In Lisbon? In Rio de Janeiro? No, in Fall River, Mass.
Some 70 percent of the residents of that old seaport town - and of neighboring New Bedford, Somerset, and other Bristol County towns - are of Portuguese descent. In Fall River itself, some 20,000 of them speak no English.
That was the problem facing a year-old nonprofit energy conservation agency when it tried to offer energy audits to the owners of some of the Northeast's infamous old and drafty houses. The residents simply couldn't communicate with the auditors to tell them about last year's fuel bills, or to show them how to get down to the basement to check for cracks around the foundation.
Nor could they read the detailed, multi-page, computer-generated report on their home produced by Mass-Save Inc. (MSI), a consortium of 50 Massachusetts utility companies that has so far delivered nearly 50,000 energy audits to Bay State homes.
So MSI has translated its entire program, put Portuguese-speaking auditors to work, and teamed up with a local nonprofit service agency (the Portuguese Youth Cultural Organization, or PYCO) to help persuade the community of the value of the audits.

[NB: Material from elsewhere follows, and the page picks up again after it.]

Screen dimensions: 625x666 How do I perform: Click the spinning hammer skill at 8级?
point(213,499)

''We believe that the Mass-Save energy conservation program is the first in the nation to offer such a service in the Portuguese language,'' says MSI executive director John B. Roll.
It may, in fact, be a first in the nation in any language other than English. Mass-Save is hoping to offer programs in Spanishand Chinese, both of which could be popular among large ethnic groups in Boston. It now advertises and describes its program in Spanish, but has not yet developed a Spanish-language audit.

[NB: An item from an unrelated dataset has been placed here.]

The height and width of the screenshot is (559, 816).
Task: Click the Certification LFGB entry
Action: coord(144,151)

The program for the Greater Fall River area, announced Nov. 5, runs for a 12 -week trial period, during which MSI hopes to do some 2,000 energy audits in Portuguese. If it is successful, it could well expand statewide. According to Rui Avila, who is the Portuguese consul general in Boston, Mass., alone may have as many as 200,000 people of Portuguese descent - one of the largest concentrations of this national group anywhere in the United States.
Like everyone else in the state (and in neighboring Rhode Island and Connecicut), these Portuguese residents have been subsidizing the audit program through small charges added to their monthly electric or gas bills. Even though the audit itself costs only $10, however, they have not been able to take advantage of it for lack of the language program.

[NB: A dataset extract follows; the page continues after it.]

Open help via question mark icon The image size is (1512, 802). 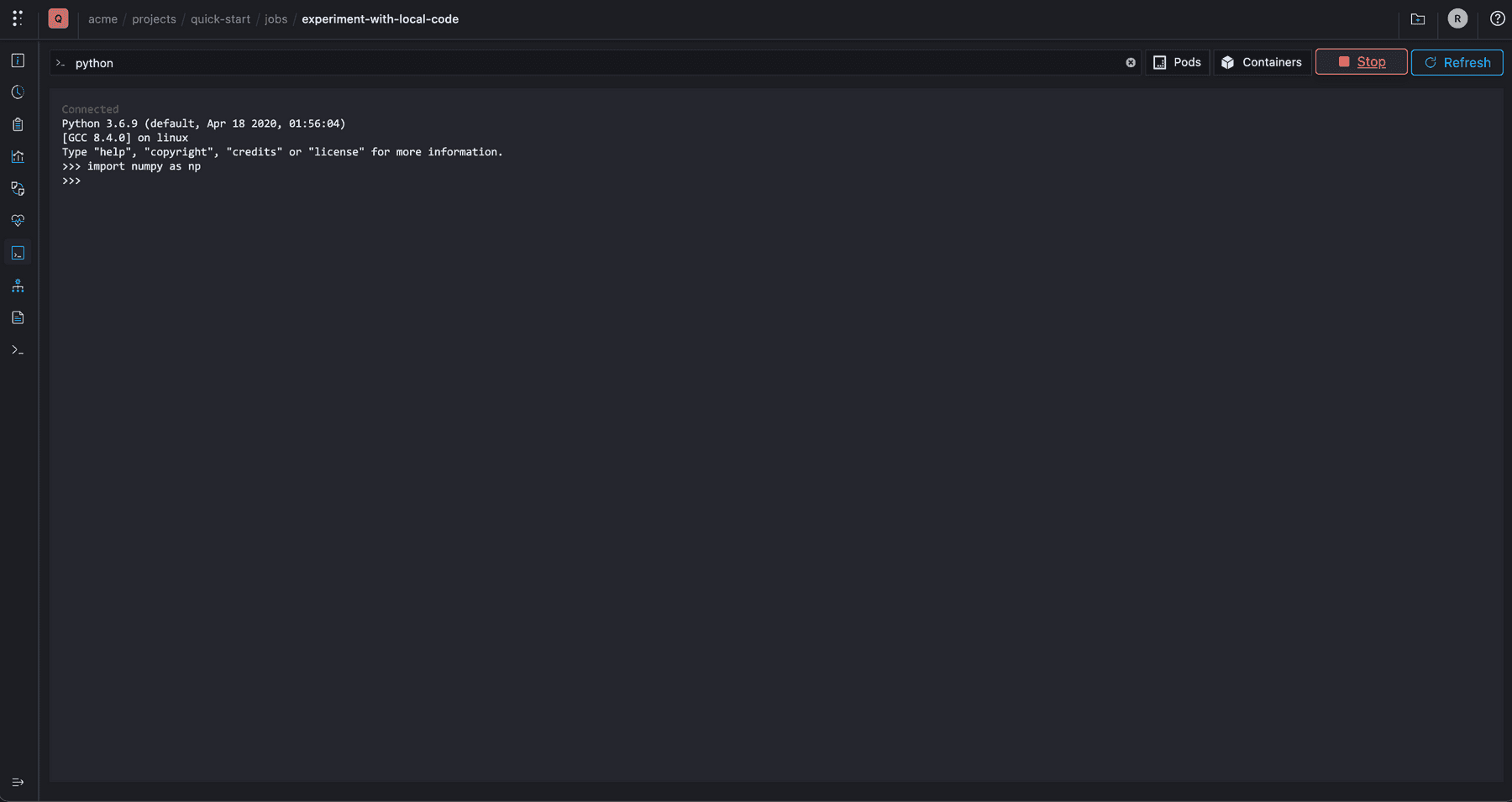click(x=1497, y=18)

''Mass-Save was not really reaching the people,'' says Ron Moreira of MSI's Southeastern Region office. His office, which already had bilingual auditors on its staff, hatched the program. The major cost, he says, was for the translations, since even the printing of materials is done in-house.
The MSI staff, realizing they couldn't do the job alone, teamed up with PYCO, a social service organization representing some 3,000 Bristol County families. ''They know us very well,'' says Lizette Soares, director of PYCO. She plans to spread the word through advertisements and announcements in Portuguese-language newspapers and radio stations in the area, as well as through her own clients.
MSI spokeswoman Lydia Schmidt points out that the organization has other tricks up its sleeve as well. In the works: a ''Give an audit for Christmas'' program. It works like a gift subscription. Send $10 and the name of a friend, and the recipient will soon have an energy specialist with flashlight, clipboard , and portable computer clambering through his home from sump to rafters - and reporting in either English or Portuguese.